Publié le 19 novembre 2007 par Dimitri Boulze
Aujourd'hui, je vous propose une petite rĂŠflexion philosophique...
En ces temps de XXIè siècle, ou la science prétendrait pouvoir résoudre les problèmes d'aujourd'hui et de demain, la simplicité (absolue ou relative) semble vouloir devoir revenir sur le devant de la scène. En effet, une proportion grandissante de population des pays dits "riches" semblerait donner des signes d'envie de retour à un mode de vie plus simple. Car notre bon vieux monde industriel basé sur une envie de croissance à 3% voit la "richesse" par le petit bout de la lorgnette....
Nous sommes dans une société développée, d'accord, mais que dire des sociétés avancées,  en voie de développement, non développeés, traditionnelles, voire primitives... Ces notions font références à des valeurs dicutables qui tendraient à voir la richesse exempte des questions d'ordre culturels !
Et pourtant, c'est la culture qui dira demain si "la vie simple" est un truc de vieux rétro, ou alors un concept d'avant-garde.
Dans nos sociétés de gaspillage, le High Tech est devenu malgré lui un paradigme.
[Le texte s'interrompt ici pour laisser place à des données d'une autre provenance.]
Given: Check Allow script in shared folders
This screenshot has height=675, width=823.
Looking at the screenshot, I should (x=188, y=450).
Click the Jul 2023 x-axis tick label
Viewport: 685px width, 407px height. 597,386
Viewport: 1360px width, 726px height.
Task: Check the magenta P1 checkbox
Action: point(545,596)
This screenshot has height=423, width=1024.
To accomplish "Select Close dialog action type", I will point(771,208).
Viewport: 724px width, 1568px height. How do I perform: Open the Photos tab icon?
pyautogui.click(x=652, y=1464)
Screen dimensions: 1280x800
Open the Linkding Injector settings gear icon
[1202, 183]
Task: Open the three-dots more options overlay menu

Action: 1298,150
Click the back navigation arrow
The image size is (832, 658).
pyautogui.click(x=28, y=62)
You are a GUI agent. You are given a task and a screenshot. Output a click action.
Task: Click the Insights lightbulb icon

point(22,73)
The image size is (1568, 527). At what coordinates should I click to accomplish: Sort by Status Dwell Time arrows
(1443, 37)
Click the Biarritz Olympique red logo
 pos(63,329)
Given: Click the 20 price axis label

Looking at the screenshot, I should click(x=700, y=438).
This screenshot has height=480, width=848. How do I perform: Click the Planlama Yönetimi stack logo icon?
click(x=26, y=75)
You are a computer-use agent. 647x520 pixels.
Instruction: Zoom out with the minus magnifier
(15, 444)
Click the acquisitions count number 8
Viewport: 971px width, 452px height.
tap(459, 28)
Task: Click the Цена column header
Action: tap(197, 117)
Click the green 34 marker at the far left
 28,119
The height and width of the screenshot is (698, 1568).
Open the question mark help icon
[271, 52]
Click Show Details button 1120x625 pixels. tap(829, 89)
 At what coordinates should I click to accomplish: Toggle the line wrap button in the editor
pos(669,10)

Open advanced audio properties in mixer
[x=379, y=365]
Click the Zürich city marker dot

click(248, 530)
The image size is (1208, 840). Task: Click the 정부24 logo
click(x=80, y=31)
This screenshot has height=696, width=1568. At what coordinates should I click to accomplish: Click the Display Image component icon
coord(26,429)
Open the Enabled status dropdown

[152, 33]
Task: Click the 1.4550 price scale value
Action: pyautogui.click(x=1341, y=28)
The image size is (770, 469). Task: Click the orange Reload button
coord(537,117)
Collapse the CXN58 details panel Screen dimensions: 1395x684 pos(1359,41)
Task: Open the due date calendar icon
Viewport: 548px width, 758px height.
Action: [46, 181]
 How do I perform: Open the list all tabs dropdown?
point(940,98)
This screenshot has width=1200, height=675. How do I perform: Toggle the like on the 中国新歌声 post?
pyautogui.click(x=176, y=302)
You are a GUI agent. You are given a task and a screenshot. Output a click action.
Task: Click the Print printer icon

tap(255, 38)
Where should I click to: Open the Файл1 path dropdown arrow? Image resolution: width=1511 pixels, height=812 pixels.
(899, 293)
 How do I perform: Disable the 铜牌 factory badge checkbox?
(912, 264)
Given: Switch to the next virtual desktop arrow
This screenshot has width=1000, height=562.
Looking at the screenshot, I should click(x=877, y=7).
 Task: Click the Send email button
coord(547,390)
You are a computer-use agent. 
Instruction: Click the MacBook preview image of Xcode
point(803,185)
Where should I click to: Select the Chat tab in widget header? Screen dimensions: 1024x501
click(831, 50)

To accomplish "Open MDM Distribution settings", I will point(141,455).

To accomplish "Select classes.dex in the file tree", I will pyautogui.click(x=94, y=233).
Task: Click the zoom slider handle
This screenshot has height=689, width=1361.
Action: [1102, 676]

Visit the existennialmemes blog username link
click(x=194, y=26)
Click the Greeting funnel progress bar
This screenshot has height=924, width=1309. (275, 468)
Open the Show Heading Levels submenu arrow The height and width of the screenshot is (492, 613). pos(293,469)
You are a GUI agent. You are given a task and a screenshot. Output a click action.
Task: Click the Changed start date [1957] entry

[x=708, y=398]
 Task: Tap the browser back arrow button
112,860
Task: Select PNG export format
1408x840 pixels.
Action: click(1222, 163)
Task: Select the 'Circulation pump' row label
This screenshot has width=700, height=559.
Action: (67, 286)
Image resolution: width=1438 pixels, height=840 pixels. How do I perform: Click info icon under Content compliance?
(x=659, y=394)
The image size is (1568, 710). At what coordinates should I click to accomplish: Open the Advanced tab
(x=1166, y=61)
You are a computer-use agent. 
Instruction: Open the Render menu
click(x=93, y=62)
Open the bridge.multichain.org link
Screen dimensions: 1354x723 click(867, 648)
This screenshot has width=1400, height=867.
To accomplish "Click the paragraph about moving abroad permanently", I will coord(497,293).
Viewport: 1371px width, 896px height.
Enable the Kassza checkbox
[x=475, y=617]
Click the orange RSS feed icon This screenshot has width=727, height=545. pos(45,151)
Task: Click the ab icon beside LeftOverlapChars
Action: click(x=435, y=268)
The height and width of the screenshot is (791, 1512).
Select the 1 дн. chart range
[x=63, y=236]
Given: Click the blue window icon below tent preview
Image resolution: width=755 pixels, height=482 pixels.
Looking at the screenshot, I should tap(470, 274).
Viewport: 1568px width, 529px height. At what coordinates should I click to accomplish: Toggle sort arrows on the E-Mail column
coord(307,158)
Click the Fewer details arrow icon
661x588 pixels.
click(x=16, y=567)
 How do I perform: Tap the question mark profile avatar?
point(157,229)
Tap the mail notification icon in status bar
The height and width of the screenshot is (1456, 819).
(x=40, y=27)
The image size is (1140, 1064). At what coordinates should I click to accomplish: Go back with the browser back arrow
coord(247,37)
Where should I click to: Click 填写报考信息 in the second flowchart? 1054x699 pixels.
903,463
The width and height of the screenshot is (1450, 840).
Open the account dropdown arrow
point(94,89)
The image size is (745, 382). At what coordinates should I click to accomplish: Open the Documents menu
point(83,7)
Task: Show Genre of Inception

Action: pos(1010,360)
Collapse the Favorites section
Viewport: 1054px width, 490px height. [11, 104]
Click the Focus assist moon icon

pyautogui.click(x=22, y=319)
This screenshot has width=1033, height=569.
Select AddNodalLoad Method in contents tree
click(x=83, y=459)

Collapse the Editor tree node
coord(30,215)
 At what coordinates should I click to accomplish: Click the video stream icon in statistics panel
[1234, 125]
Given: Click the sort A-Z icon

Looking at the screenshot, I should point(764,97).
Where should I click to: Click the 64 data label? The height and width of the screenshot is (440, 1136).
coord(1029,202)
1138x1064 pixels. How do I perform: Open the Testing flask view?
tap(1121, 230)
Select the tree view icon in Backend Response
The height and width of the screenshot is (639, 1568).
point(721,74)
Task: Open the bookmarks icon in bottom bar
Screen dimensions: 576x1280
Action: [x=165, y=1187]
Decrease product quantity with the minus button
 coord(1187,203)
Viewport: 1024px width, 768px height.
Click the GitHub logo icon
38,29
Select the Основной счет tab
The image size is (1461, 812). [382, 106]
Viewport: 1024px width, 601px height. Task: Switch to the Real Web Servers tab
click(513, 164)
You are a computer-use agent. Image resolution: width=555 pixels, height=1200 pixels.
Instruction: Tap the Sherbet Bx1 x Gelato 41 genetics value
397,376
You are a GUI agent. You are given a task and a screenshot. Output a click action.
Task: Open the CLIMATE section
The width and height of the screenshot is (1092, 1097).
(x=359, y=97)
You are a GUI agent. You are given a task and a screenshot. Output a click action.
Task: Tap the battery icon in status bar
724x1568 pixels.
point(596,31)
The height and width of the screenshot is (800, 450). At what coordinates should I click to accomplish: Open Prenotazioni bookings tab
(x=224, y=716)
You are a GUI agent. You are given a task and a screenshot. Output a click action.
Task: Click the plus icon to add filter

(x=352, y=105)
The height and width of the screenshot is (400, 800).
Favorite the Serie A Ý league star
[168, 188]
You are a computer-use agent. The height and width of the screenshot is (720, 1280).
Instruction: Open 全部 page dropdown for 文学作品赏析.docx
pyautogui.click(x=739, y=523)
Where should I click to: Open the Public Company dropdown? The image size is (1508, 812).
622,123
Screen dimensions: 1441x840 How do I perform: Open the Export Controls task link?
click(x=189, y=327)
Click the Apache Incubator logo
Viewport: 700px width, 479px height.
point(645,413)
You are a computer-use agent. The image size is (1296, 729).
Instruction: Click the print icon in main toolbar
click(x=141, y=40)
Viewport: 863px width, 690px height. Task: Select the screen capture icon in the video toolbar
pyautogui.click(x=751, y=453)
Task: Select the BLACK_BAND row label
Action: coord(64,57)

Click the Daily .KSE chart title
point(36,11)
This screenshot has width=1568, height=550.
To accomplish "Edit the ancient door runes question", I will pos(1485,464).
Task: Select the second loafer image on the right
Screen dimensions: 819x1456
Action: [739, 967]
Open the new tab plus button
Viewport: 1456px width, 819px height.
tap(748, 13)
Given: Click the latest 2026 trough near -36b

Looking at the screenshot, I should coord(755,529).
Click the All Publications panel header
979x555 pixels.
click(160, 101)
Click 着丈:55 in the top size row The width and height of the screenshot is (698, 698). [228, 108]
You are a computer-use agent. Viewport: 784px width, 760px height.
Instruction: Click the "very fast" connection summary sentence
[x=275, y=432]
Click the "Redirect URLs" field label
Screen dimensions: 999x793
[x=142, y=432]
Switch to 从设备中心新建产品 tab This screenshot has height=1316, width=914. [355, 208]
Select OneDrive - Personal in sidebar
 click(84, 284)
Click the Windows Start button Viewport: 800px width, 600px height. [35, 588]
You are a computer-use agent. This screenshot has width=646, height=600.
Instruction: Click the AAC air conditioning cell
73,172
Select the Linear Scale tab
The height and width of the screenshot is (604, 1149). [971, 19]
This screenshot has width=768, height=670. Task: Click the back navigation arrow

On achète, on ne répare plus, on achète à nouveau,on construit pour détruire 30 ans après,  faisant de la notion de turn-over (ou renouvellement) une des composante de nos modes de fonctionnement.  A L'inverse, des sociétés qui vont "moins vite", dites de conservation pronent d'autres types de valeurs que l'on pourrait apparenter à du Low-tech.
Je vous laisse ainsi réfléchir sur différentes composantes qui peuvent aujourd'hui caractériser et mettre en vis à vis ces deux voies de développement :

High tech Low tech

Technique Naturel

Robot Ecologie

Science Homme

Artificialité Autenthique

Industrie Artisanat

Complexité Simplicité

Modernisme Rusticité

Superflu Essentiel



Les discours d'aujourd'hui sous-entendent (me semble-t-il) de plus en plus souvent des valeurs Low-tech qui pourraient peut etre redonner un dynamisme sur lequel le High tech s'est assis jusqu'à écraser son propre mythe : le progrès sans fin.
Bien sûr, il ne s'agit pas de rejeter systématiquement l'un au profit de l'autre, mais d'apprendre à conjuguer les deux pour corriger les excès de l'un et les carences de l'autre.
A l'heure ou le baril de pétrole grimpe et du retour de l'agriculture de proximité, j'ai envie de dire "Work in progress..."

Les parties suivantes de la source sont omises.